To do this, the code below creates two simple scenarios: one where a person had no flood alert (0) and one where they did (1).  It then uses a statistical model (ordinal logit model with a logit link function) to predict the probability of each risk category under those two scenarios.  The results are labeled clearly as “No Exposure” and “Exposure,” giving us a side-by-side view.  

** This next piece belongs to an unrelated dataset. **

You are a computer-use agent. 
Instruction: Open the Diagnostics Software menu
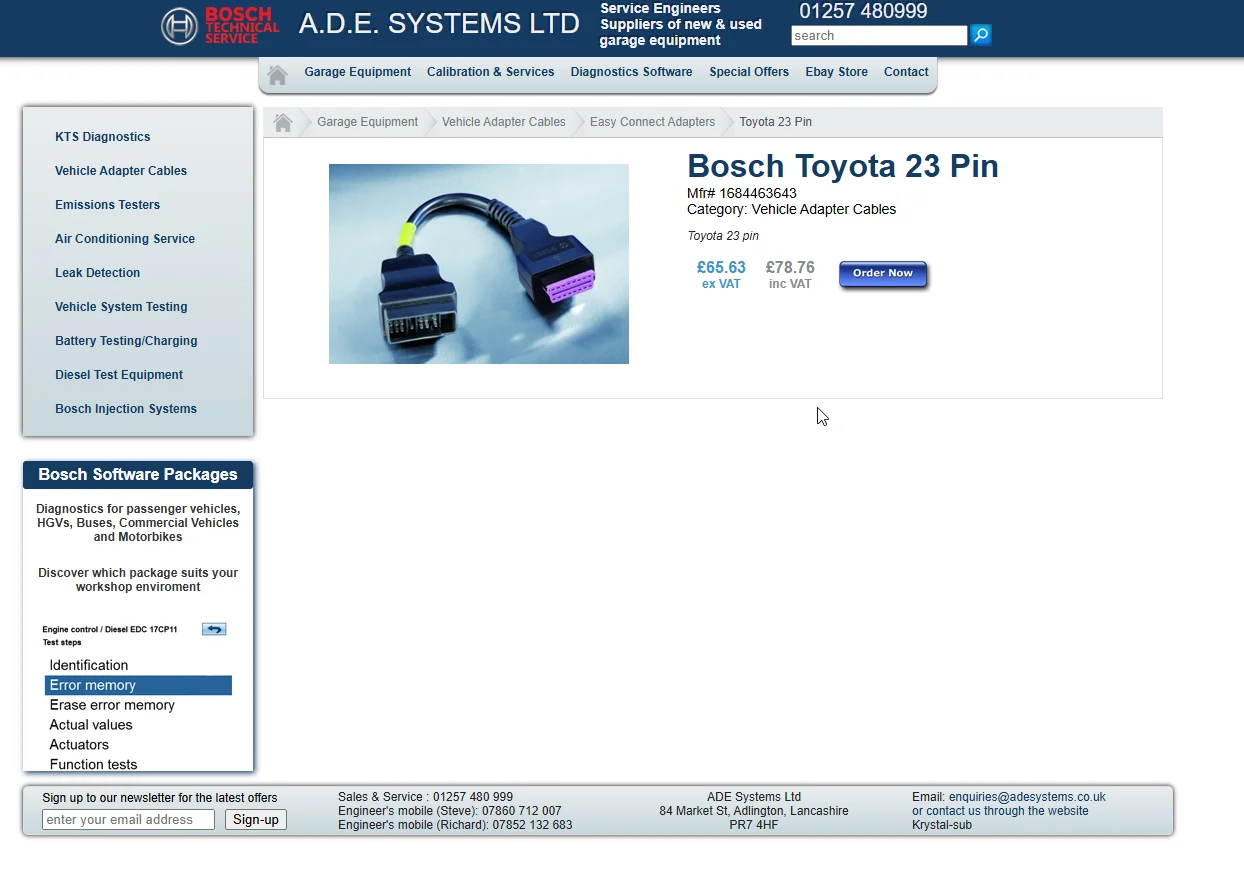click(631, 72)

**Analogy:** It’s like asking, “What would the risk look like if nobody had a flood alert?” and then,  “What would the risk look like if everyone had a flood alert?” — and comparing the two answers side by side.  


In [None]:
# Make two scenarios: no exposure (0) and exposure (1)
scenarios = pd.DataFrame({
    'flood_wwa_exposure': [0, 1]
})

# Predict probabilities for each risk category
pred_probs = res.predict(scenarios)

# Attach labels
pred_probs.index = ['No Exposure', 'Exposure']
pred_probs.columns = [f"Risk {c}" for c in pred_probs.columns]

pred_probs


## A possible interpretation

Respondents who were exposed to a flood WWA were less likely to report no risk (10% → 8%) or low risk (32% → 28%), and more likely to report higher levels of risk perception, particularly at the “High” (15% → 18%) and “Extreme” (9% → 11%) categories. While the percentage point changes may look modest, they indicate a clear upward shift in perceived flood risk among those who received WWAs.  In other words, I think it is possible to say that exposure to a flood warning nudged people away from saying ‘no risk’ and toward saying ‘high or extreme risk.  However, with only 3,000 responses, I probably wouldn't.  As the academics say, this requires further study. 😉

Now let's take a look at a visualization of these results.

In [None]:
#let's see HOW the probability distribution shift
ax = pred_probs.T.plot(kind='bar', figsize=(10,6))
plt.title("Predicted Flood Risk Perception by WWA Exposure")
plt.ylabel("Probability")
plt.xlabel("Perceived Flood Risk Level")
plt.legend(title="WWA Exposure")
plt.tight_layout()
plt.show()

## Wrapping Up

In this tutorial, we explored how to bring together **social survey data** and **weather warning data** to better understand how hazard information might influence perceptions of risk. Using the Jupyter Notebook environment, you saw how to:  

- **Work with APIs** to search for, access, and download data programmatically  
- Organize and explore datasets interactively using python libraries like **pandas** and **requests**.  
- Merge survey data with external data from the **Iowa Environmental Mesonet**  
- Apply **geospatial tools** to handle location-based data  
- Create clear, reproducible **visualizations** and **statistical analyses** directly alongside your analysis  
- Document your process in a way that combines code, results, and explanation all in one place  

With this walkthrough, you’ve seen how Jupyter can serve as both a **research lab and a communication tool**—a space where you can work with data, analyze the data, visualize the data and results, and explain what you found.  

### Moving Forward  
- Try adapting this workflow to other survey topics (e.g., heat, drought, tornado risk)  
- Explore additional APIs to enrich your analysis with different kinds of data  
- Use Jupyter notebooks to build **reproducible reports**, where readers can see not just your conclusions but also the steps you took to get there  
- Share your notebooks with collaborators as a way to make your analysis **transparent and interactive** 

Ultimately, the key takeaway is that with just a few tools—**APIs, pandas, geospatial libraries, and Jupyter notebooks**—you can connect diverse datasets, analyze them in context, and tell meaningful data stories about risk and society **in one place**!

---

**Thank you for following along!**  
We encourage you to take this workflow and apply it to your own research questions about weather, risk, and society—the more you explore, the more insights you’ll uncover.